In fact, there is only Ewan Dowes. The player who will wear the number eight against Leeds at Cardiff tomorrow does not come from a background typical of Hull prop forwards.
While the majority of his team-mates were looking wistfully out of the windows of what some might call their "bog-standard comprehensives" towards the playing fields, if they had not been sold off, he was enjoying all the advantages of life at Sedbergh, alma mater of such rugby union luminaries as Will Carling and Will Greenwood.
"There was rugby everywhere you looked," he recalls. "To be honest, I did more training than studying there. I couldn't believe the history and tradition of Sedbergh when I went there. You just breathed rugby and we were almost full-time rugby players."
Disappointingly for those who would like to draw a stark, black-and-white contrast between Dowes and born-and-bred Hull lads like Paul King and Kirk Yeaman, he is hardly a toff from the shires.
The accent is pure Cumbrian, but because it comes from the wrong part of Cumbria in rugby league terms - Carlisle, where he was at a state school before going to Sedbergh for the sixth form - he had no exposure to the game in his youth.

• _Prompt_:
Reproduce the Ewan Dowes article verbatim from "While the majority" to "and Will Greenwood.".

• _Material supplied_:

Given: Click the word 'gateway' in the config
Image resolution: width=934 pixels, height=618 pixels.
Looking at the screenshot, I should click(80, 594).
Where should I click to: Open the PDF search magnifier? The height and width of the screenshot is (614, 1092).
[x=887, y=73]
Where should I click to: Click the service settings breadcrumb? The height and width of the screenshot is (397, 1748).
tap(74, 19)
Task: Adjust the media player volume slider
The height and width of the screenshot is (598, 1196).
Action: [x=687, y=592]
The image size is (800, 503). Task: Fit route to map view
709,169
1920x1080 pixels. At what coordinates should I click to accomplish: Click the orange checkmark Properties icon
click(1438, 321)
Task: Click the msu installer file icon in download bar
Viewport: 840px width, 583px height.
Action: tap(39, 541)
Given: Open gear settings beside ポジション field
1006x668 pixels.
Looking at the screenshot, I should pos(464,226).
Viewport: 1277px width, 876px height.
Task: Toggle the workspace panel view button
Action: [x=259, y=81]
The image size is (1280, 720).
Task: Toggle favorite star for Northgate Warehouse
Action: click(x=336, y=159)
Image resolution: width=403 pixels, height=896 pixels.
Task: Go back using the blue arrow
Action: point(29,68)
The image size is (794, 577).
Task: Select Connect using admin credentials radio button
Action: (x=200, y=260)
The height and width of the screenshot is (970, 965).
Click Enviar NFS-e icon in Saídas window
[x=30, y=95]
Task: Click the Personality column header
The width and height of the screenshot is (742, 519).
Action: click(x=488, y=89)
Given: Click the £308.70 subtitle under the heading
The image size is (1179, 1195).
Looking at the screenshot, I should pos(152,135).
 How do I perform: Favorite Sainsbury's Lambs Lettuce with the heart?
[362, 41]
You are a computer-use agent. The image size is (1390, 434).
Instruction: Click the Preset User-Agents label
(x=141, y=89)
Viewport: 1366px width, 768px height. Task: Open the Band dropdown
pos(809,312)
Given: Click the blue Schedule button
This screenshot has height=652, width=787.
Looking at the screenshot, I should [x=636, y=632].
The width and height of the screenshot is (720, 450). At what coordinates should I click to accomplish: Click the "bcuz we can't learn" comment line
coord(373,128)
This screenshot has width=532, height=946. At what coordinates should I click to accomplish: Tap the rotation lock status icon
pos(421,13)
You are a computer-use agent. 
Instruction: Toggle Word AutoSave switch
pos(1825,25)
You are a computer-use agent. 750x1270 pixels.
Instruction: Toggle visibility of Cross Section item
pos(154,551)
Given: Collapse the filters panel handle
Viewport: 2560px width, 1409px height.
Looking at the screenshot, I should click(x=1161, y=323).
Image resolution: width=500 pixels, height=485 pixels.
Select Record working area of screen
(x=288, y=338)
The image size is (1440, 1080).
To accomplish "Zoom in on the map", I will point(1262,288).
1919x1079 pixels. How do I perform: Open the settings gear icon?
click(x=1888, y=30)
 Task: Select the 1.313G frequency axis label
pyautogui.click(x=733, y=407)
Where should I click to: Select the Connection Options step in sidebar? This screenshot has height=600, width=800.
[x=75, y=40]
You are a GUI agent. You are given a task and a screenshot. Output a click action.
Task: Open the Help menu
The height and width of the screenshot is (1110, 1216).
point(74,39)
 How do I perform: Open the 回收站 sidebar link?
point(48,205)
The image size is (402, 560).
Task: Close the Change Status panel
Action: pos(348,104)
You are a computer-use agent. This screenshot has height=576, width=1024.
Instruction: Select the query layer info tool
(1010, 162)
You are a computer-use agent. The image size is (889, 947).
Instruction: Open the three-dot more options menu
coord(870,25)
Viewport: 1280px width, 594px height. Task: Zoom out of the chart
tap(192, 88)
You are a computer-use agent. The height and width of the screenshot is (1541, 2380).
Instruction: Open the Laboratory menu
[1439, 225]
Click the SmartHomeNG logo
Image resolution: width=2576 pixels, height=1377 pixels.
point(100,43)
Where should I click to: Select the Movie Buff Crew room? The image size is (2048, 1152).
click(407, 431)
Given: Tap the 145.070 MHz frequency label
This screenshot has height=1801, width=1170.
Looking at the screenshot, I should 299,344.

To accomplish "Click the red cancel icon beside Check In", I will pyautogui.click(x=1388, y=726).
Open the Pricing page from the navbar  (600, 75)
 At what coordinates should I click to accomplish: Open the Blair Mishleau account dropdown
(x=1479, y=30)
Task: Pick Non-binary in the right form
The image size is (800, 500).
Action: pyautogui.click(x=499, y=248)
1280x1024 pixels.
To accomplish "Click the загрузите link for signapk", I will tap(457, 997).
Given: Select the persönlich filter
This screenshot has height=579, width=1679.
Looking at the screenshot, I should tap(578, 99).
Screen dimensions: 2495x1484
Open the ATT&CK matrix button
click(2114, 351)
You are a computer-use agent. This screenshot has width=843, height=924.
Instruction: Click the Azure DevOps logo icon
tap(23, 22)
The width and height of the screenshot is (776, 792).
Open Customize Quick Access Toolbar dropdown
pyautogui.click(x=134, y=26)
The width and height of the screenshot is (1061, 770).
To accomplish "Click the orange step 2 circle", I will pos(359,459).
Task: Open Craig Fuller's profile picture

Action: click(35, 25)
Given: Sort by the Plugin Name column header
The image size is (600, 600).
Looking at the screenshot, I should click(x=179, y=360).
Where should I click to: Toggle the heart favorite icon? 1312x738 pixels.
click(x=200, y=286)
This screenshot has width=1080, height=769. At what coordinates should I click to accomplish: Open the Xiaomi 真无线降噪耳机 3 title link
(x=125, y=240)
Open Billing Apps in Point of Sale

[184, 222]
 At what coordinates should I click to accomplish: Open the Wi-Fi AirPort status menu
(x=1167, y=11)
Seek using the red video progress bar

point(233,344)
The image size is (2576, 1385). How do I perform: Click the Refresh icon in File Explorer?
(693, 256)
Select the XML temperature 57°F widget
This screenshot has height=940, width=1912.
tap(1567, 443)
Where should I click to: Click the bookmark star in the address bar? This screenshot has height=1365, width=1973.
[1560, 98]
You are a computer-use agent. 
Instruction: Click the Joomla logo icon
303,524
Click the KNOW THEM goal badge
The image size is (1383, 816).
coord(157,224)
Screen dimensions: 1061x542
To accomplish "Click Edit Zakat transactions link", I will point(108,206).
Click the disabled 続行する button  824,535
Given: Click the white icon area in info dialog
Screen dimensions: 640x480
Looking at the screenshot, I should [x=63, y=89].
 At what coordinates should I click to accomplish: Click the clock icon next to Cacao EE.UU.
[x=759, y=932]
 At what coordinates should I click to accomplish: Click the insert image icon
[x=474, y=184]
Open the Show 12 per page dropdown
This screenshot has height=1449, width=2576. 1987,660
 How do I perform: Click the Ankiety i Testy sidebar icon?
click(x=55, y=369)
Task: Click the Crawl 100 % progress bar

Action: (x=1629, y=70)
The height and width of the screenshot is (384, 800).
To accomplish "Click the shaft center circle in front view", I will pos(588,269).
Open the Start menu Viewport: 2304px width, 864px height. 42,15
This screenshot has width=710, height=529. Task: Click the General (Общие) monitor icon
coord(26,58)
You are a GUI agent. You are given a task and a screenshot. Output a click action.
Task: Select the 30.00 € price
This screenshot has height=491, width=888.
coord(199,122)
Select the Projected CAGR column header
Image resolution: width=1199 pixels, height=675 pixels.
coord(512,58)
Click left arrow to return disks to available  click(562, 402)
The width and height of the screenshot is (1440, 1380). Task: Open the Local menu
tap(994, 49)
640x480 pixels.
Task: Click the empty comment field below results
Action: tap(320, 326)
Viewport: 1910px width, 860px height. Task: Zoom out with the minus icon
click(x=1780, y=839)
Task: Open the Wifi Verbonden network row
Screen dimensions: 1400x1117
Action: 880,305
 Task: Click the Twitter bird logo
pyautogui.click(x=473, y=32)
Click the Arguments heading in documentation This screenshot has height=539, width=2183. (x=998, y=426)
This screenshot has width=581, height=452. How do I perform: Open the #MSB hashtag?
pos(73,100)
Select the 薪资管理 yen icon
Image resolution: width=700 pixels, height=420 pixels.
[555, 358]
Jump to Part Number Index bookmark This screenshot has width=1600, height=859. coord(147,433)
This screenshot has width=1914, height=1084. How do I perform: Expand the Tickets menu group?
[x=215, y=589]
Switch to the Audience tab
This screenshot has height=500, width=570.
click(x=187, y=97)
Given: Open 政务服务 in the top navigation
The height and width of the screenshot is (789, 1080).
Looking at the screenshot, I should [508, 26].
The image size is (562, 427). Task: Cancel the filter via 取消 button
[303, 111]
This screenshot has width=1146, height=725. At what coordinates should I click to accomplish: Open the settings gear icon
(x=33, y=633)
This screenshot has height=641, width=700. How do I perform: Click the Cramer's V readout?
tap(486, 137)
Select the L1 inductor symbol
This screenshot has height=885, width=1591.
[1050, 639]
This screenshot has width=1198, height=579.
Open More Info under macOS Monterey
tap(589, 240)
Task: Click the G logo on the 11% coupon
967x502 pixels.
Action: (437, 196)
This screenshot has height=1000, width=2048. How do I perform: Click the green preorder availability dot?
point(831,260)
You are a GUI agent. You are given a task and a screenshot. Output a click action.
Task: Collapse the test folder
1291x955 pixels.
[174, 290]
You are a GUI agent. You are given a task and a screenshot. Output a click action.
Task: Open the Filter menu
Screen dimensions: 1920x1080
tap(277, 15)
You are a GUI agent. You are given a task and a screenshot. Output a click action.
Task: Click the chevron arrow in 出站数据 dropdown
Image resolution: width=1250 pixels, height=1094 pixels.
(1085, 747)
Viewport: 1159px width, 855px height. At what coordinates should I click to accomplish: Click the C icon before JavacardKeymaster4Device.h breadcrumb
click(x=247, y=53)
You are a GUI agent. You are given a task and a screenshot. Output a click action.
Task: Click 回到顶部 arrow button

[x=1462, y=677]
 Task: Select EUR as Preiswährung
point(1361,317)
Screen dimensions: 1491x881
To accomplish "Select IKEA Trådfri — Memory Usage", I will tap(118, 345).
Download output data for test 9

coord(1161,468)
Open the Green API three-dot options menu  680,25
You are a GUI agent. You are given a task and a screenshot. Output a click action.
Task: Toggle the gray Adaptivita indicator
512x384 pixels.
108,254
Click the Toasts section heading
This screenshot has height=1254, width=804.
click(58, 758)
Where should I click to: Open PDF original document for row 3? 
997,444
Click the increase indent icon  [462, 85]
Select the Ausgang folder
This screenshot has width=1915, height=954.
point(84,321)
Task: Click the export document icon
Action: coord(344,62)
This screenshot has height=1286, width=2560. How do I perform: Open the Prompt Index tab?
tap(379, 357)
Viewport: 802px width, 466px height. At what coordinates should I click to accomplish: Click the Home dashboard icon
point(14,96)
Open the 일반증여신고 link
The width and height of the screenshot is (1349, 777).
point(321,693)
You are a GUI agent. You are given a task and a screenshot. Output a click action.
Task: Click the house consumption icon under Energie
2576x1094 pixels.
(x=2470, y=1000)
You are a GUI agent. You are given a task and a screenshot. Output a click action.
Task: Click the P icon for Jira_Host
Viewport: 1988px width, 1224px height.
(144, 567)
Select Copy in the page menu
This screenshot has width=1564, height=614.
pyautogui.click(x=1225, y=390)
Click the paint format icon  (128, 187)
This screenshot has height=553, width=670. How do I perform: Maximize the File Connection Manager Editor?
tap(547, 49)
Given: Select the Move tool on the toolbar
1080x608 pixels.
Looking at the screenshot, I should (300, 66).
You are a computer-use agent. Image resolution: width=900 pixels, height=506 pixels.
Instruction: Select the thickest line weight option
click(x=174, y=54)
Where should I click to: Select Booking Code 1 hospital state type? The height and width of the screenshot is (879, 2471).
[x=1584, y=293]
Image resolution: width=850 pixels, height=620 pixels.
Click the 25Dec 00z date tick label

• _Reply_:
While the majority of his team-mates were looking wistfully out of the windows of what some might call their "bog-standard comprehensives" towards the playing fields, if they had not been sold off, he was enjoying all the advantages of life at Sedbergh, alma mater of such rugby union luminaries as Will Carling and Will Greenwood.